Firefighters work at a marketplace, which was set on fire after a terrorist attack in Grozny on December 4.

The Chechen wing of the North Caucasus insurgency that claimed responsibility for the attack on Grozny on December 4 is planning a follow-up attack on the city to mark the New Year, according to Akhmed Umarov, elder brother of the late Caucasus Emirate founder and head Doku Umarov.

Chechen Republic head Ramzan Kadyrov identified Akhmad Umarov as having organized the December 4 attack, and vowed to seek his extradition from Turkey, where according to Kadyrov he currently lives.

In a 15-minute video clip posted late on December 13 on Checheninfo.com, the website of the Chechen wing of the North Caucasus insurgency, Akhmed Umarov warned Kadyrov in the name of the Chechen militants that they will launch a new attack on Grozny unless Kadyrov desists from his efforts to block their food supplies. (Two men were apprehended in Chechnya’s Sunzha district in September on suspicion of providing food supplies to the insurgents. Umarov quoted the fighters as admitting that they are experiencing problems in obtaining supplies, and "we are fed up with this."

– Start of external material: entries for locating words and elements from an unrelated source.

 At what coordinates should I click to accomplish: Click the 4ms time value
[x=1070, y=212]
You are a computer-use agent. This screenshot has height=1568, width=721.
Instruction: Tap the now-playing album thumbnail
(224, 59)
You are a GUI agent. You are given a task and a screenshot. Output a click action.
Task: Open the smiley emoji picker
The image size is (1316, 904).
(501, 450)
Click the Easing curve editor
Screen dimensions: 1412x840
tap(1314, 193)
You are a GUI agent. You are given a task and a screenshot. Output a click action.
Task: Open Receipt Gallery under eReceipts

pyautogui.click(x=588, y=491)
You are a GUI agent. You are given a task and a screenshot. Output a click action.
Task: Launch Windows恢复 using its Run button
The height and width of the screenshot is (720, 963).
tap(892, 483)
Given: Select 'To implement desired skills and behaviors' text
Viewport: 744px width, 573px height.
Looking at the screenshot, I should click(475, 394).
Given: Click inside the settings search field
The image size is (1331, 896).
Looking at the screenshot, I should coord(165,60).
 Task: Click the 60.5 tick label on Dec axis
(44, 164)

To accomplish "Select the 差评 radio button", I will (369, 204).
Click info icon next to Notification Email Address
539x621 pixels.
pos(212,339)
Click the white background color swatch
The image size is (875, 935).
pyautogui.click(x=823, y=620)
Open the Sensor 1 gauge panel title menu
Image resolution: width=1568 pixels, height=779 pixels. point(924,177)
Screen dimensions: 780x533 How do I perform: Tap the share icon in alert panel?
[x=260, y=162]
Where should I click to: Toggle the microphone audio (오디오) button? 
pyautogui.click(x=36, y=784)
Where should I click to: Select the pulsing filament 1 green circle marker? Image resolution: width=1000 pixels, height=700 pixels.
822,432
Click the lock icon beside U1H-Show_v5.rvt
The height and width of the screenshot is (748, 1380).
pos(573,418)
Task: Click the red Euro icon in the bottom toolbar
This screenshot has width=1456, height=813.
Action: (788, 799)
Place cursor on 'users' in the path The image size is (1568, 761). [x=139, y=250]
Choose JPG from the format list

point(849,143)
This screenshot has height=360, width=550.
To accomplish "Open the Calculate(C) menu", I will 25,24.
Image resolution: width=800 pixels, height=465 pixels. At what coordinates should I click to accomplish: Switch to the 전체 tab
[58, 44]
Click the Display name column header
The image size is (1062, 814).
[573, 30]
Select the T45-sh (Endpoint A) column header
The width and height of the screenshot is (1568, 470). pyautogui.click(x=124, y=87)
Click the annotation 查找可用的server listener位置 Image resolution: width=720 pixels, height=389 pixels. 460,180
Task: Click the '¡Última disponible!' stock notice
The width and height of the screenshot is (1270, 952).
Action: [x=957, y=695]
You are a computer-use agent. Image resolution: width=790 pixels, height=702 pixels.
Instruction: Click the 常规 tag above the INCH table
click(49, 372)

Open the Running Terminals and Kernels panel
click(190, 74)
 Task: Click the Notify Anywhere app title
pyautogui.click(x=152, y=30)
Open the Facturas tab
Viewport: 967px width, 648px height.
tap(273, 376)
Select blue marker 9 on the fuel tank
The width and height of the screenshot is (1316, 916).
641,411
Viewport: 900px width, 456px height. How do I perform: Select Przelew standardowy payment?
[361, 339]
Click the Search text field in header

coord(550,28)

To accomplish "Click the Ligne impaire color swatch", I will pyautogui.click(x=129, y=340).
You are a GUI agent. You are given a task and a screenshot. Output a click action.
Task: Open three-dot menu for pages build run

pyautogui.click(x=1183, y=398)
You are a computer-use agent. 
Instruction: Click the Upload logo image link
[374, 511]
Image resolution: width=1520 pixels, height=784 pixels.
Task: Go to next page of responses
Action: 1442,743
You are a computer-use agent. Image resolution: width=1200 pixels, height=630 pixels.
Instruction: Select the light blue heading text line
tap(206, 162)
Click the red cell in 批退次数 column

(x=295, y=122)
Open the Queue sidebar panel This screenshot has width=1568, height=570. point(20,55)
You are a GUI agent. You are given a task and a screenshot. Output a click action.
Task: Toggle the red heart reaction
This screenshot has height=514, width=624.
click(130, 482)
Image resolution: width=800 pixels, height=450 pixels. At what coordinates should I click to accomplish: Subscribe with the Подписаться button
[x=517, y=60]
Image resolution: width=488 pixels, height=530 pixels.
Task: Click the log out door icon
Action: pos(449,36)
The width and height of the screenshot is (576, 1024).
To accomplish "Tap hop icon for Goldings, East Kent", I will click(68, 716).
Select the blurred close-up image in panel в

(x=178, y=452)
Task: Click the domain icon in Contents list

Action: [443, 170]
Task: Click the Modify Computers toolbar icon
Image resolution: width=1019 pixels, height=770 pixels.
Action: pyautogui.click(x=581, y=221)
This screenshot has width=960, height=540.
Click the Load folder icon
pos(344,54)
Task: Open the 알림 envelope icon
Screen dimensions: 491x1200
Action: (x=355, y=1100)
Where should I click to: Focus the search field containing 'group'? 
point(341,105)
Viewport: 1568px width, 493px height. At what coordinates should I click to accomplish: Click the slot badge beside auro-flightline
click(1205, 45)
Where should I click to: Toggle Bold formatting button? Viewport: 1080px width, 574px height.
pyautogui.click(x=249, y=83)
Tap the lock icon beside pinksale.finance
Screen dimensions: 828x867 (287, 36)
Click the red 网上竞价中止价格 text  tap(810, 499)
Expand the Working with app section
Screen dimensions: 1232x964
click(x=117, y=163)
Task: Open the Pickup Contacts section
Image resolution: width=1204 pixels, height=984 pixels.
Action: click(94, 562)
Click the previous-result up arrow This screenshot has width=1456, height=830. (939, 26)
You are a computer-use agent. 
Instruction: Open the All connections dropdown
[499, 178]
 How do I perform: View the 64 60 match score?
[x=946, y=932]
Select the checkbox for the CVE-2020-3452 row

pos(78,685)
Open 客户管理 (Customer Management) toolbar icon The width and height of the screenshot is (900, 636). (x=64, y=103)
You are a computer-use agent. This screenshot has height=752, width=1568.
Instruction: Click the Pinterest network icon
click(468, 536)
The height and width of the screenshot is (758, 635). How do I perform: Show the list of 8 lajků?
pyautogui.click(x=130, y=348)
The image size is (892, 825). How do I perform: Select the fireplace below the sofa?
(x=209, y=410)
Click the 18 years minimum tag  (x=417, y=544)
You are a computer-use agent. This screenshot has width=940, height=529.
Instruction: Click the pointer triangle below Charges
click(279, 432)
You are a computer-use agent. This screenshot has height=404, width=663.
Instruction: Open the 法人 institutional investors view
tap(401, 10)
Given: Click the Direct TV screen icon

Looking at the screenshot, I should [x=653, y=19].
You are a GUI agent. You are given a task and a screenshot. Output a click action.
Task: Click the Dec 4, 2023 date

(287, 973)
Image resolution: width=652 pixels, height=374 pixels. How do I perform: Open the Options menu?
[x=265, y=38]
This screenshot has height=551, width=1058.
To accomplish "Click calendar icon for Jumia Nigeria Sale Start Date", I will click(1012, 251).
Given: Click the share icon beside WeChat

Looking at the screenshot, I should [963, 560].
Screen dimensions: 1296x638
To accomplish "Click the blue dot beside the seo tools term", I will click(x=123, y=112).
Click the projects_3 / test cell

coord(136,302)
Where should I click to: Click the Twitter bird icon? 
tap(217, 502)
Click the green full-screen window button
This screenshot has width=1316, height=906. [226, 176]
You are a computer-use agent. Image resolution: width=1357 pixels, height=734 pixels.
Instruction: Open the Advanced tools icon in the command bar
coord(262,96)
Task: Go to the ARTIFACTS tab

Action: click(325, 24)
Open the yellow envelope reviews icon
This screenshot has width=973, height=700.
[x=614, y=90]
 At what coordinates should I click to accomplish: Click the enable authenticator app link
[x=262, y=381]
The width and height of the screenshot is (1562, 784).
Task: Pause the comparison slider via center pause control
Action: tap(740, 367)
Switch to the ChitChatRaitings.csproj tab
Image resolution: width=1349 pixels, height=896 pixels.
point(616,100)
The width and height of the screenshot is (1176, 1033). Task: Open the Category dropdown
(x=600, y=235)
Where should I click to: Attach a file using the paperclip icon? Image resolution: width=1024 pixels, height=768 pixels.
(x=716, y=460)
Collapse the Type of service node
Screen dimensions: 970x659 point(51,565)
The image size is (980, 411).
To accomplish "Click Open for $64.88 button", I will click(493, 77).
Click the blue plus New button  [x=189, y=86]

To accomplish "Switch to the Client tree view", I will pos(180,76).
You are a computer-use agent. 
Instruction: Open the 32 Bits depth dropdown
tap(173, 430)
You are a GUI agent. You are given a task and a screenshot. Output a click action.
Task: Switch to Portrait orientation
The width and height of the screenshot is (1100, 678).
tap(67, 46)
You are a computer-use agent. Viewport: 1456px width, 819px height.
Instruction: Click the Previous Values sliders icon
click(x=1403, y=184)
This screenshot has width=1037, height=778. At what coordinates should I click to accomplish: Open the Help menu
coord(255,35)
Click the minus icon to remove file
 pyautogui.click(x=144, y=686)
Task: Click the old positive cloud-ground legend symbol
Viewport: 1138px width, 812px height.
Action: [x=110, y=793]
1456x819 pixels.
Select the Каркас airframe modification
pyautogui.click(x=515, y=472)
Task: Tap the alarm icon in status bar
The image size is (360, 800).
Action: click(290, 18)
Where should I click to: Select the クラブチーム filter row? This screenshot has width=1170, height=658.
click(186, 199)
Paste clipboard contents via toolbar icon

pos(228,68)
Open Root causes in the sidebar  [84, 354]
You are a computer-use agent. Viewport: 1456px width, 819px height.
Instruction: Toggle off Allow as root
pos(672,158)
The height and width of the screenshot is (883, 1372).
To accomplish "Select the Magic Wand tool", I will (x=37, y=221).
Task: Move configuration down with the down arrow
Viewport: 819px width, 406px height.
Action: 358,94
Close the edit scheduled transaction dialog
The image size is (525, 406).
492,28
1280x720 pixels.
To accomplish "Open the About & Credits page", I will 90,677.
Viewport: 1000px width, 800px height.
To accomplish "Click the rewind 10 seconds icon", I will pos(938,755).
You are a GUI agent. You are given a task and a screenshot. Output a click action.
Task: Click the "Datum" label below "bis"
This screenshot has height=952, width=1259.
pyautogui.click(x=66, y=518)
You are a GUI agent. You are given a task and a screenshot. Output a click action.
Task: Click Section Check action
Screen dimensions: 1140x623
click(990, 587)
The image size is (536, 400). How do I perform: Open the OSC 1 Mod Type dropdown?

Speaking in Chechen, Umarov, who was identified as the representative abroad of the Chechen insurgency wing,appealed to the Chechen population to help insurgents' families whose homes Kadyrov's security personnel have deliberately torched in retaliation for the fighting in Grozny, during which at least 14 police were killed and 28 injured.

Umarov further accused Kadyrov of being behind the deaths of his father, Akhmed-hadji Kadyrov, in a terrorist bombing in May 2004, and of his elder brother Zelimkhan, who was found dead at his home, reportedly of heart failure, just weeks later. He did not offer any evidence to substantiate those accusations.

In addition, Umarov warned Kadyrov that many member of his immediate entourage would willingly betray him to the insurgency for money, but "we don’t have the cash to suborn them."

That admission is in stark contrast to the claim by a third Umarov sibling, Vakha, in early 2010. In an interview with Reuters in Istanbul, where he then lived, Vakha Umarov said members of Kadyrov’s entourage channelled money to the insurgency as insurance in the event that the insurgency finally comes to power in Chechnya.

Akhmad Umarov’s attempts to dictate conditions and terms to Kadyrov are totally unrealistic in light of the latter’s pathological enmity towards the insurgency. It is, moreover, odd that Umarov should not be aware of that fact, given that he must have met personally with Kadyrov after reportedly turning himself in in August 2006.

Akhmad Umarov vanished shortly afterwards; it is not known whether he was released (unlikely) or managed to escape, and how and when he left Chechnya.